Vooroordelen zijn een grote boosdoener, aldus Bente. “Cultuurverschillen of levenspatroonverschillen spelen vaak een rol. Iemand hoeft er maar anders uit te zien of er wordt gezegd: ‘Ja, maar wij leven niet zo.’ Er is ook vaak ruzie tussen kopers en huurders. Kopers betalen vaak een hoge hypotheek voor hun huis en sommigen vinden dat een huurder met zijn lage huur minder te zeggen heeft.” Missen we goede omgangsvormen waardoor de communicatie niet goed tot stand komt? Bente: “Ja. En we zijn meer individualistisch ingesteld dan vroeger. Alles draait meer om ik in plaats van wij. Ikke, ikke en de rest kan stikken. We horen mensen zeggen: ‘Dit zijn mijn vier muren en wie naast me woont, daar heb ik níks mee te maken.’ Maar zó zit de samenleving natuurlijk niet in elkaar.”
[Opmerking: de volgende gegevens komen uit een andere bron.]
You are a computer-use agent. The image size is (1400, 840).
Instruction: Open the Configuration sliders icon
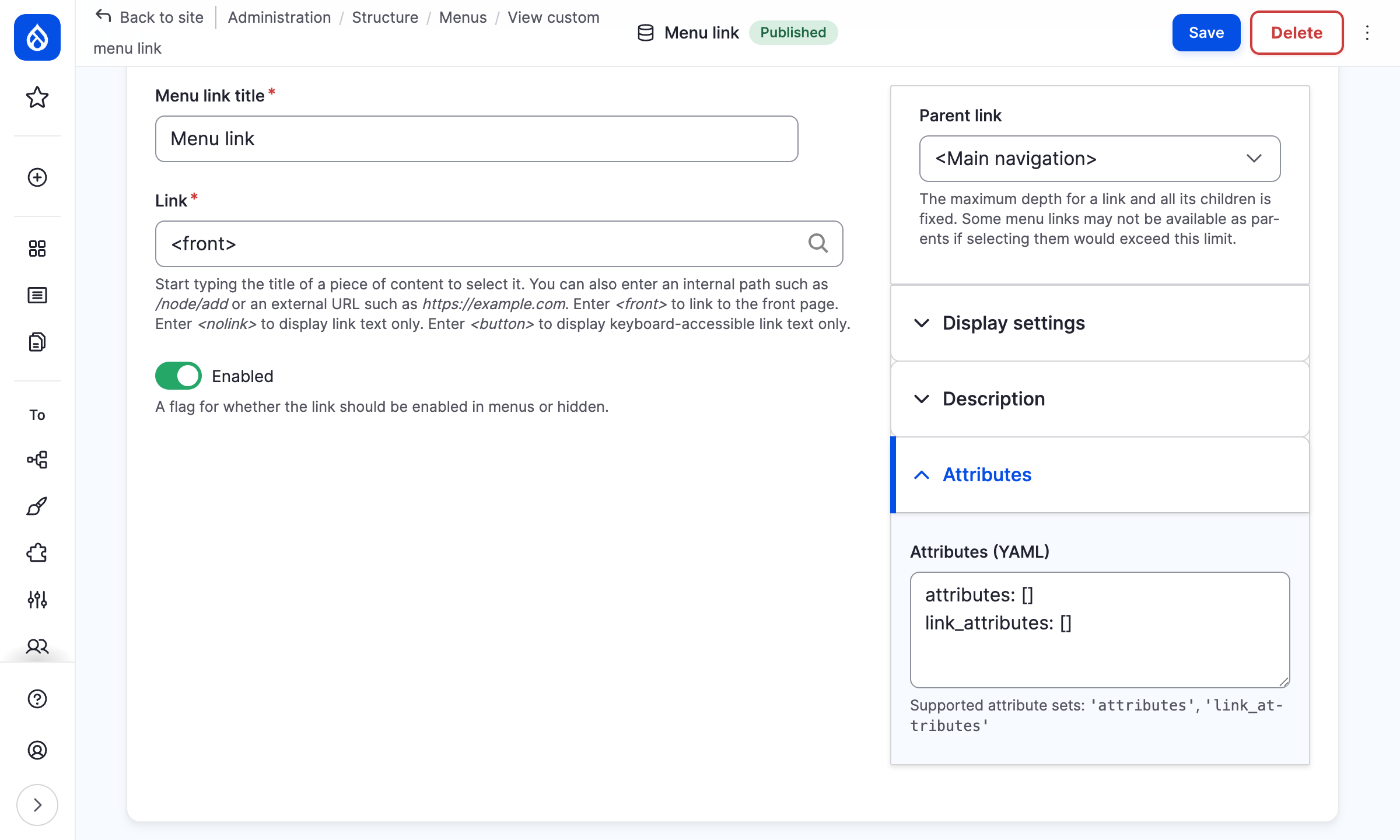pos(37,599)
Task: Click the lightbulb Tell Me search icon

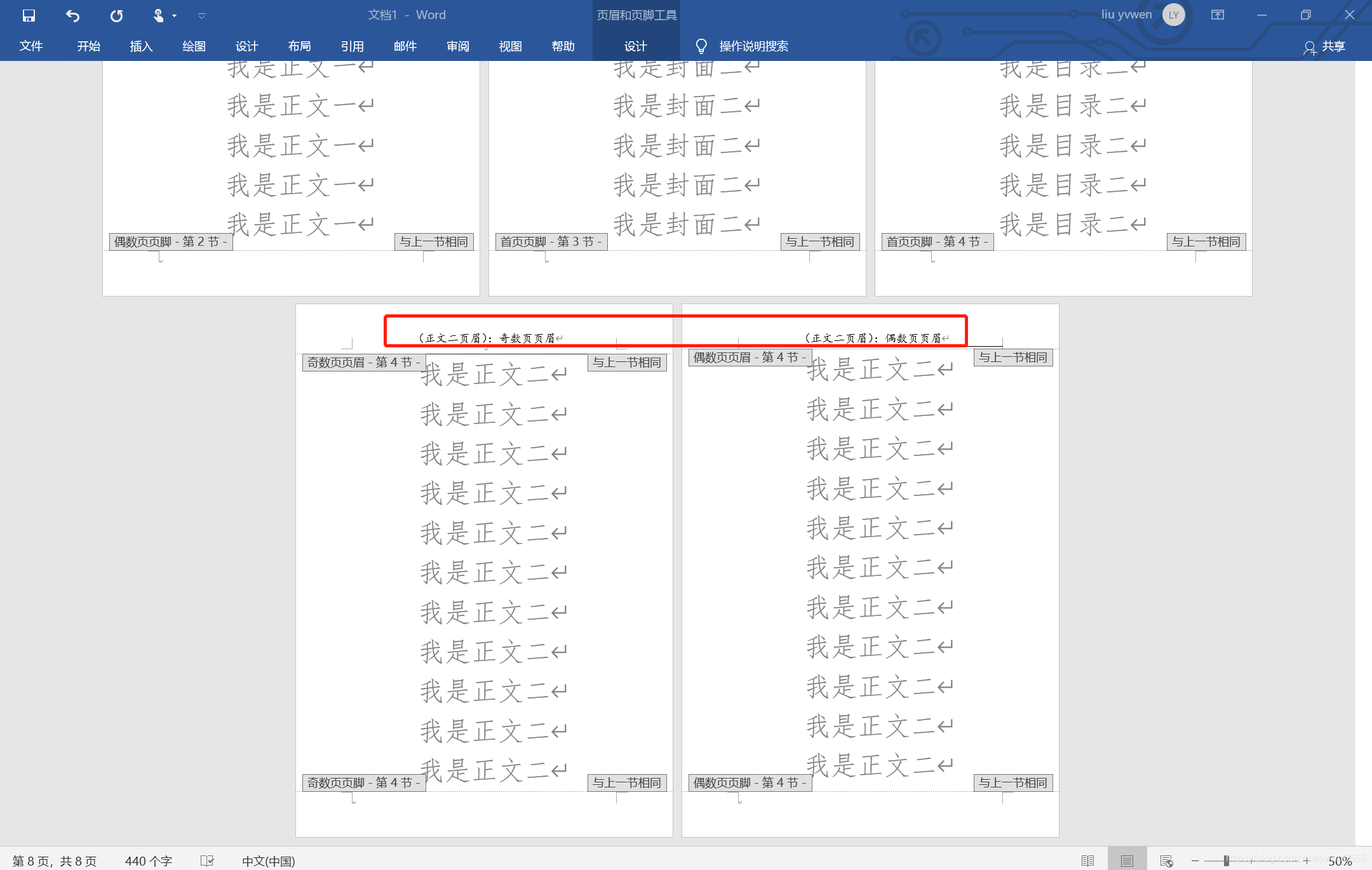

Jeanette (45) uit Den Haag lijdt vreselijk onder kindergeluid, ook een veelvoorkomende klacht. “Mijn fucking bovenburen, excusez le mot. Wat een walgelijke mensen. Ik heb zelfs de politie hier gehad. Hun kind is drie jaar en heeft sinds het is geboren alleen maar gehuild. In eerste instantie hadden de andere buren al geklaagd, omdat ze niet konden slapen. De buren verhuisden het meisje naar een andere kamer; pal boven de mijne. Elke nacht hoorde ik dat kind gillen. Het ergste van alles: dat die ouders hun kind nooit troosten of proberen te kalmeren. Hoe ik dat weet? Dat hoor ik aan de voetstappen. Ik ben zelf moeder en weet hoe moeilijk het kan zijn, maar ik snap niet dat je je kind niet troost. Na anderhalf jaar heb ik aangebeld. Ik zei: “Ik begrijp dat het heel moeilijk is, maar ik hoor alles. Alles. Alsof jullie bij mij inwonen. Man, als dat kind door blijft huilen begint bij mij de melk te lopen.” Dat arme kind dat aan haar lot wordt overgelaten. En zij… zij is een heel andere vrouw wanneer De Man van huis is. Als hij er is, speelt ze de vrolijke moeder. Als hij weg is, blijft dat kind maar janken. Alsof ze ervan geniet. Toen ik haar confronteerde, zei ze: ‘We moeten hier doorheen. Het is een fase.’ Ik antwoordde: ‘Wij? Er is geen wij. Jíj hebt dat kind gekregen, jíj moet hier doorheen.’ Ze zei niet eens sorry. Toen ik een keer bij haar man klaagde, gooide hij de voordeur in mijn gezicht. Op een zondagochtend belde ik de politie. Die deed niks. Slappe zakken. ‘Het zijn toch beschaafde mensen? Práát gewoon met ze’, zeiden ze later. Flikker op. In mijn ogen hebben deze mensen geen fatsoen.” Bente Thé: “Er zijn mensen die er samen gewoon niet uit komen. Die allebei hun gelijk willen halen of het gesprek niet meer aan willen gaan. Ze vinden dat de ander moet inschikken. Zelf denk ik vaak: waar twee kijven hebben twee schuld en je zal toch wat water bij de wijn moeten doen of je houdt problemen met elkaar.”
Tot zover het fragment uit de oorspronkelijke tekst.